Из дома тети Мирослава уехала только утром. Ей казалось, что тетя потихоньку начала приходить в себя: по крайней мере, рано утром она застала ее в кабинете, склонившейся над рукописью. Окликать тетку Мирослава не стала, просто осторожно закрыла дверь и на цыпочках прокралась на кухню, где Игорь готовил завтрак.
– Морис звонил, – проинформировал он, ни к кому не обращаясь.
– Я совсем забыла ему позвонить, – проговорила Мирослава покаянно.
Игорь кивнул:
– Я все объяснил ему, и он вошел в ситуацию.
– Он всегда в нее входит, – пробормотала Мирослава.
Игорь посмотрел на нее укоризненно и покачал головой.
– Извини, – вздохнула она.
– Вы так похожи с Викторией, – проговорил он то ли с сожалением, то ли с удивлением.
– Мы же близкие родственницы.
Он кивнул.
– А тетя Зая знает?
– Нет, я не стал ее тревожить. Ей и с Виктором тревог хватает.
– Ты прав.
Мирослава знала, что Виктор обещал приехать в отпуск. А потом прислал матери коротенькую эсэмэску: «Извини, сорвалось».

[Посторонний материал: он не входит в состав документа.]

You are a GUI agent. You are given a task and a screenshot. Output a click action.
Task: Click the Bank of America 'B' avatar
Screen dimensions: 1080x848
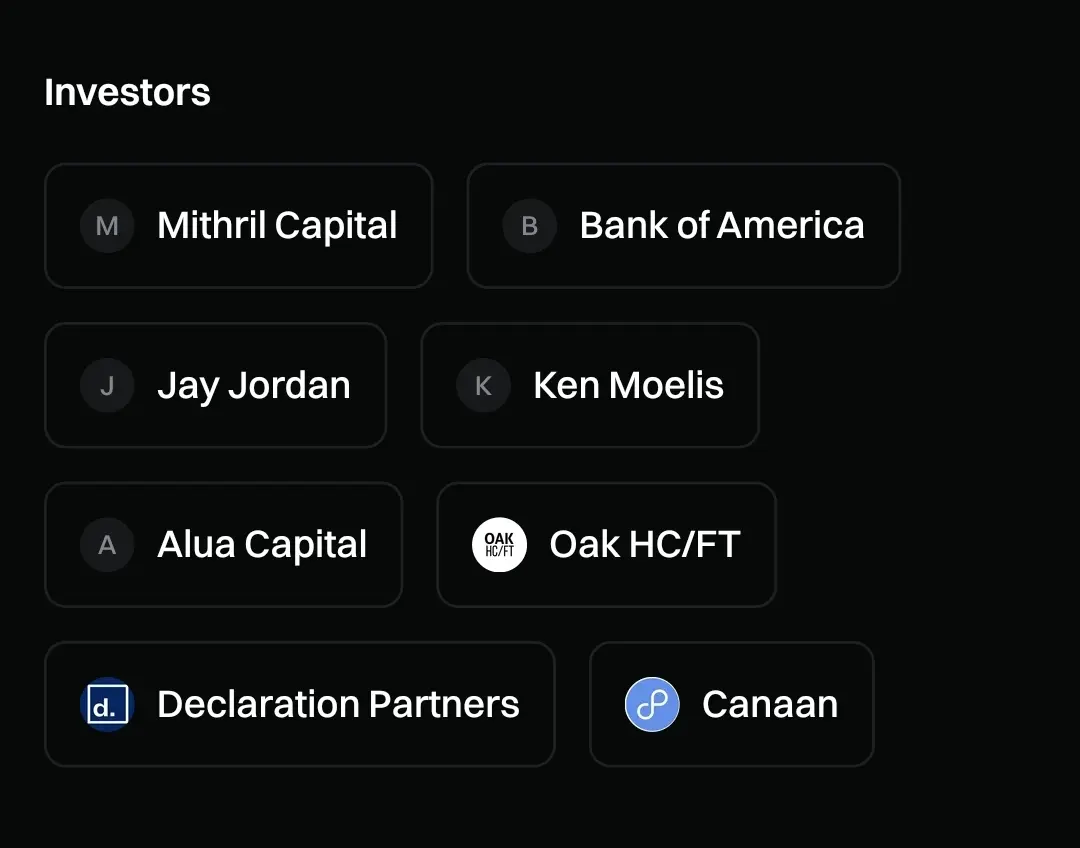pos(529,226)
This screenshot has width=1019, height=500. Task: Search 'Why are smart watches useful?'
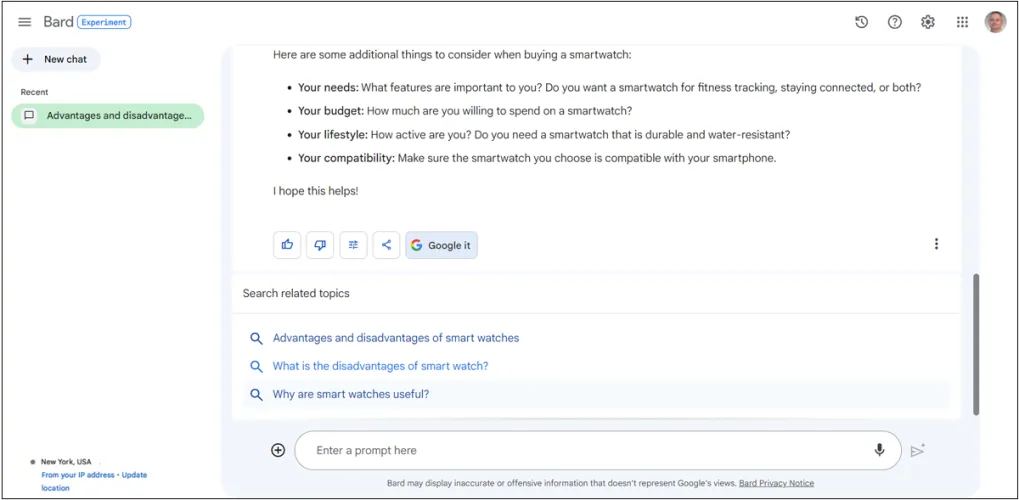tap(350, 394)
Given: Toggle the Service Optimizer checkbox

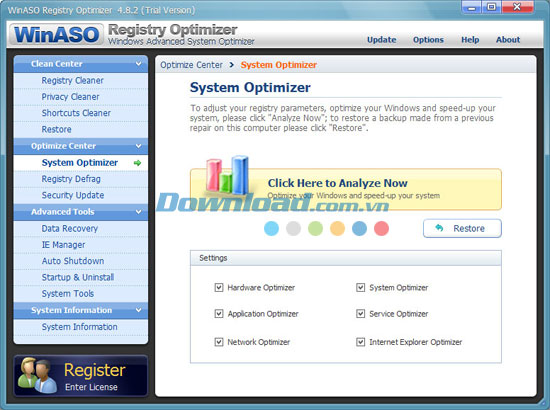Looking at the screenshot, I should click(x=361, y=314).
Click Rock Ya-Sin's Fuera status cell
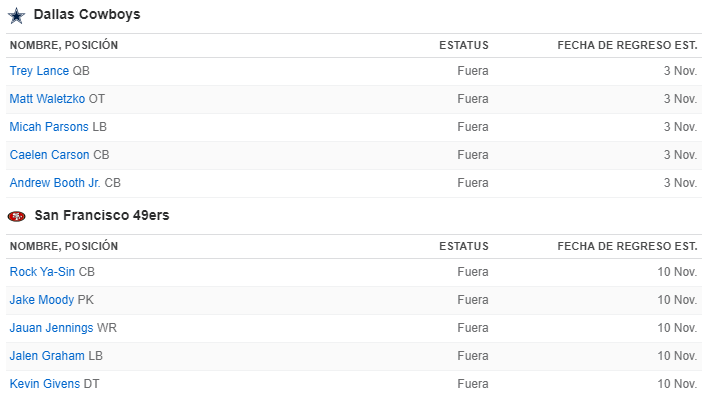The image size is (707, 396). [x=473, y=272]
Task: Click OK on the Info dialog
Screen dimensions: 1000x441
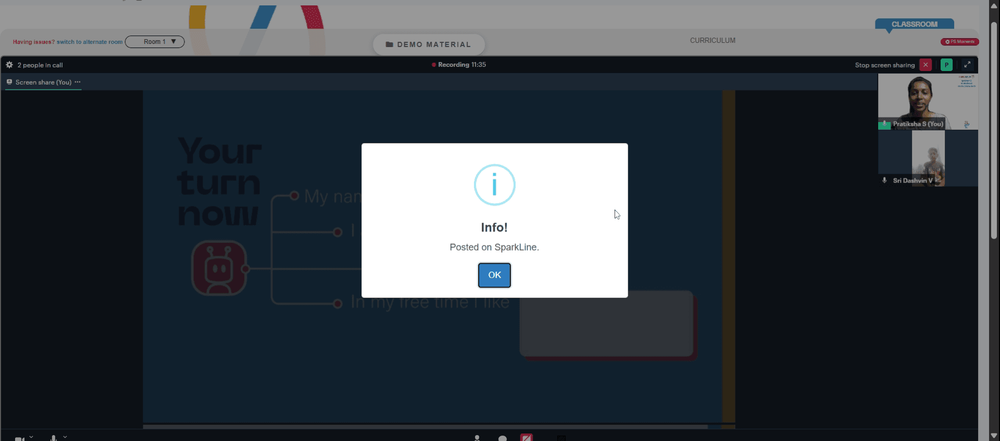Action: 494,275
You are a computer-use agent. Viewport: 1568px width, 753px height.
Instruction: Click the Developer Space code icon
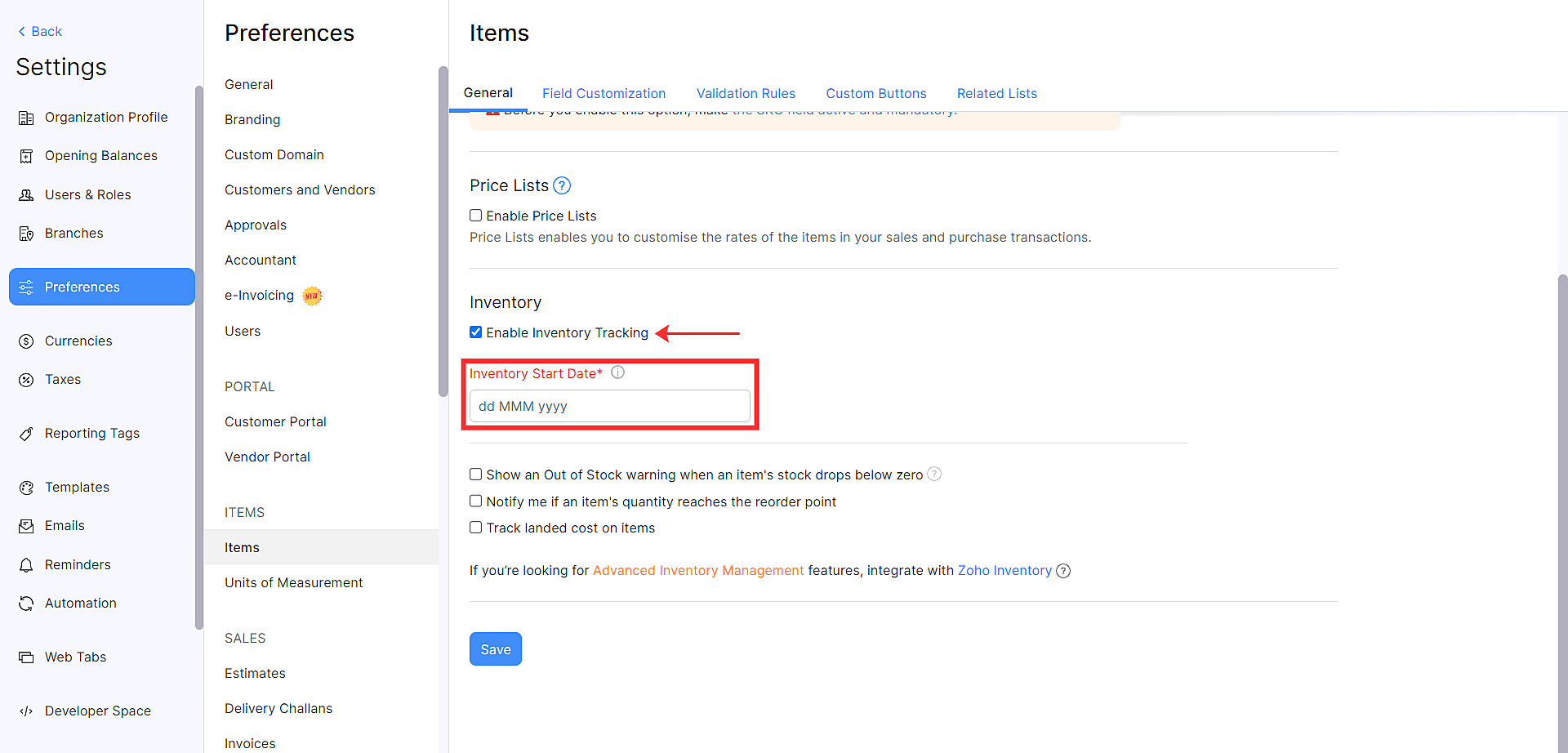click(27, 711)
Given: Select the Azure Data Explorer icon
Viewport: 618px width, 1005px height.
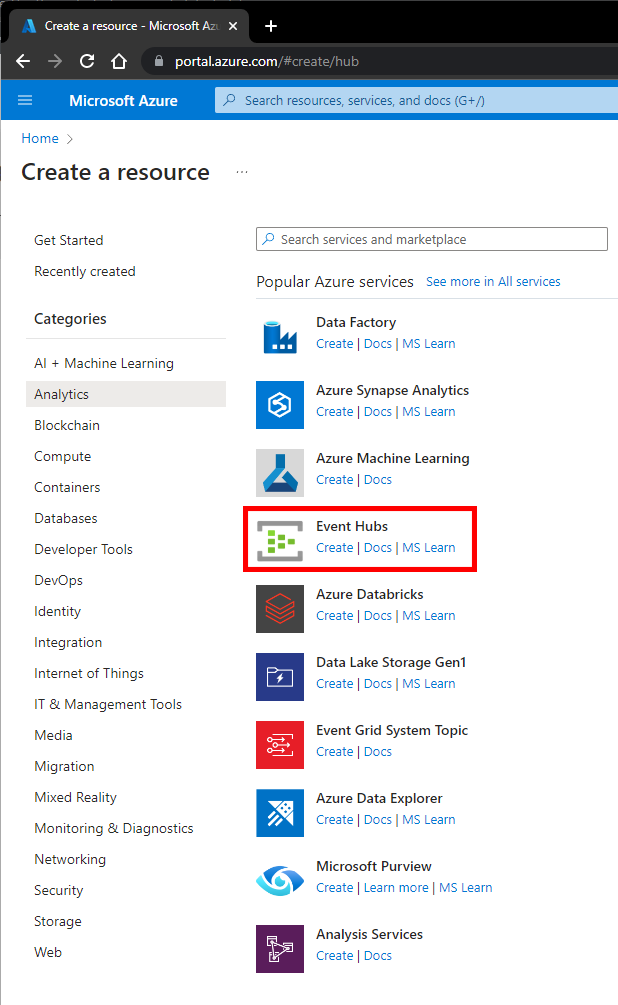Looking at the screenshot, I should coord(280,813).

Сама Мирослава думала, что двоюродный брат вполне мог загреметь в госпиталь с ранением, но тетю Заю она успокаивала, уверяя ее, что Виктор сам себе не хозяин и, вероятнее всего, его опять отправили в срочную командировку. Придется потерпеть. В глубине души и Мирослава, и тем более тетя Зая мечтали о том времени, когда Виктор уйдет с военной службы и будет жить как все простые люди, – работа, дом, семья, неопасный отдых в отпуск. Вот только когда наступит это время…
Она немного подумала и решила позвонить Морису. Он сразу взял трубку.